Intersexions, therefore, moves a good deal further than Ethnicity Class and Gender in several ways. First, we have included material from beyond Australia that explores the central themes of the book. Four of the chapters draw on fieldwork undertaken by their authors in Vanuatu, Indonesia, India and Bangladesh. Part of our intention in widening our geographical scope was to introduce a more comparative perspective into feminist (and other) discussions about gender, class, ethnicity and culture. Most of the authors in this book have been trained as anthropologists and are well aware of the limitations and intractability of ethnocentrism. These chapters question accepted categories and offer insights into the processes of defining and contesting hegemonic relations of power based on caste, religion and colonialism, as well as class and gender.
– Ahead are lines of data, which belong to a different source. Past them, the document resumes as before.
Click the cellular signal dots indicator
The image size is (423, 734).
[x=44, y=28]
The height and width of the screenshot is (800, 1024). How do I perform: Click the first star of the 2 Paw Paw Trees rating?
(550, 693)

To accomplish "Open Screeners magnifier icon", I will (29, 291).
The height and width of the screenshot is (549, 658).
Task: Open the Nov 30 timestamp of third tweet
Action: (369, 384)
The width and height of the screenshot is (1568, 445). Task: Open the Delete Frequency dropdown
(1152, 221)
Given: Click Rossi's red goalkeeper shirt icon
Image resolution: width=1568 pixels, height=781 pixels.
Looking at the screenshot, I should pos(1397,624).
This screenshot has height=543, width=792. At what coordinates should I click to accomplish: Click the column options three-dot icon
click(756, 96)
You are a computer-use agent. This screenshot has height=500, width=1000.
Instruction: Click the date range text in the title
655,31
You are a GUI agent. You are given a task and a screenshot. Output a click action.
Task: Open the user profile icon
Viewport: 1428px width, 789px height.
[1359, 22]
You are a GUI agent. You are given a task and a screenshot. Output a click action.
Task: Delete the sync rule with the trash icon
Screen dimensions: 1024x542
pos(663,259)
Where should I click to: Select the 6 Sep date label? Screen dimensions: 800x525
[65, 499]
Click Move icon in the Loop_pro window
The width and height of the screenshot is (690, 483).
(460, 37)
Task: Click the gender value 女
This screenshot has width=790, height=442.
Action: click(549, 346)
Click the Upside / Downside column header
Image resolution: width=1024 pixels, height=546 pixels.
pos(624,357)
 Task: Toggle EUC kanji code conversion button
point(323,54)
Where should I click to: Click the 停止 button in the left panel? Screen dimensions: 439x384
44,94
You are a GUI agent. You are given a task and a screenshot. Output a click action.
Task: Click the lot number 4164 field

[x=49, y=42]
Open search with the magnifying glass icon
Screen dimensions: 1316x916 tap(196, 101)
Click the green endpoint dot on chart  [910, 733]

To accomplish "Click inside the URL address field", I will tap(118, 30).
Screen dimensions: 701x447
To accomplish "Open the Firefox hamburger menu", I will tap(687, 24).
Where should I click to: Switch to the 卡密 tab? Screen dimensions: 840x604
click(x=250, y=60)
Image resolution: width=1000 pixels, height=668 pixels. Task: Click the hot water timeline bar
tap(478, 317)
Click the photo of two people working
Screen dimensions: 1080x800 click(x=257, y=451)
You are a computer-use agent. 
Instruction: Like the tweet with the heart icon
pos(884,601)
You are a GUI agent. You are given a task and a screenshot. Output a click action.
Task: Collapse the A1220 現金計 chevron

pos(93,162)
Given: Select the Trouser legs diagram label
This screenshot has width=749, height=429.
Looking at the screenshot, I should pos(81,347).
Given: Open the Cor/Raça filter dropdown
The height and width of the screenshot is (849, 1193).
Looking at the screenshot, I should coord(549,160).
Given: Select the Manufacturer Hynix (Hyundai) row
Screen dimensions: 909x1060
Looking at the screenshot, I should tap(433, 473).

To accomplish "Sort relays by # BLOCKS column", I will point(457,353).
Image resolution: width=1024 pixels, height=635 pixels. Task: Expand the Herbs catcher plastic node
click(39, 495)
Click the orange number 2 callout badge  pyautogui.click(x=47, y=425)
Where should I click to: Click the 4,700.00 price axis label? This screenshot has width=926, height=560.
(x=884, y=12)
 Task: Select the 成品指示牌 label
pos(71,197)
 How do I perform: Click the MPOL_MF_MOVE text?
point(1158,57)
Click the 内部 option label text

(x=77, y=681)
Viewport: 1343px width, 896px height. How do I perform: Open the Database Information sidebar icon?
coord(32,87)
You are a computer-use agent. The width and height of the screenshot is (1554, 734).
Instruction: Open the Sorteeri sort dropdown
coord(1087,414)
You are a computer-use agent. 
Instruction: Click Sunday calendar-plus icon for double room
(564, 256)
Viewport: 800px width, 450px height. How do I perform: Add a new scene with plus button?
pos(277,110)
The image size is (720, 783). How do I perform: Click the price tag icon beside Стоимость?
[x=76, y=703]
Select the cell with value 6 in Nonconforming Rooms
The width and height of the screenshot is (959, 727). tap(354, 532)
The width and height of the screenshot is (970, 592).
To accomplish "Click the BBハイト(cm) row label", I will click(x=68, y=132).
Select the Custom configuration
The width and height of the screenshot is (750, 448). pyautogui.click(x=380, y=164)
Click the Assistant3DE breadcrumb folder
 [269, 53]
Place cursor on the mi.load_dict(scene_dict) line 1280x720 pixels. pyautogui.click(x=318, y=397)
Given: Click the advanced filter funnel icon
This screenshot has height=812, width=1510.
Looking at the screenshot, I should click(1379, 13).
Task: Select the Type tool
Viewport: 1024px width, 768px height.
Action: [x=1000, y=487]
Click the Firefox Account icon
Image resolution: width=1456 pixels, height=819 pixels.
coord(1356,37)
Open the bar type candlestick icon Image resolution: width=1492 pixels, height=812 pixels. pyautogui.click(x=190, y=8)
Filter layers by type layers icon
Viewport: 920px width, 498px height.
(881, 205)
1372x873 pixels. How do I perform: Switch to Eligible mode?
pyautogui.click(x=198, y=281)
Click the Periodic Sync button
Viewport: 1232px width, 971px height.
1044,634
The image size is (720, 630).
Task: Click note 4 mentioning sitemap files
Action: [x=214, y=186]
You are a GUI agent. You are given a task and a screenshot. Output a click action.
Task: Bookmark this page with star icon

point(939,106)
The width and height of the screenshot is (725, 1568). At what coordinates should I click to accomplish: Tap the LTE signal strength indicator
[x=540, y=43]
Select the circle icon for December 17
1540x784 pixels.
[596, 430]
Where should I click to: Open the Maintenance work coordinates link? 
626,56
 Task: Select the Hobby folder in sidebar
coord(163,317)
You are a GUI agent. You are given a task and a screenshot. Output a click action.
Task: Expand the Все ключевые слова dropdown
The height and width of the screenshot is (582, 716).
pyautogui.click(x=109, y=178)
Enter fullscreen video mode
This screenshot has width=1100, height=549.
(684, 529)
Thus, Kalpana Rams chapter dismantles the apparent unity and homogeneity in the term Hindu woman in her detailed study of the untouchable Mukkuvars of Kerala, whose assertive counter-caste identity emphasises masculine prerogatives and a specific cultural construction of gender. Santi Rozarios chapter raises questions about the notions of purity, honour and community in a Bangladeshi region where Christian women, while enjoying greater mobility than their Muslim counterparts, are still limited by the politics of both Christian and Muslim men, and by class relations. Kathy Robinson discusses the internal and international migration of Indonesian women, showing how cultural expectations and class relations are affected by regional origin, but also how quasi-familial ideas shape relations between employer and employee within, but not beyond, Indonesia. Margaret Jollys chapter examines the politics of colonialism and decolonisation in Vanuatu, including a historical view of colonialism and the intersection of racism and gender relations, whereby black women were subordinate to white women as well as to men, despite the fact that colonialism was a masculinist project. Some of the consequences of this history are revealed in the poetry and criticisms of a Vanuatuan woman poet and politician, Grace Mera Molisa, some of whose work is included in this chapter.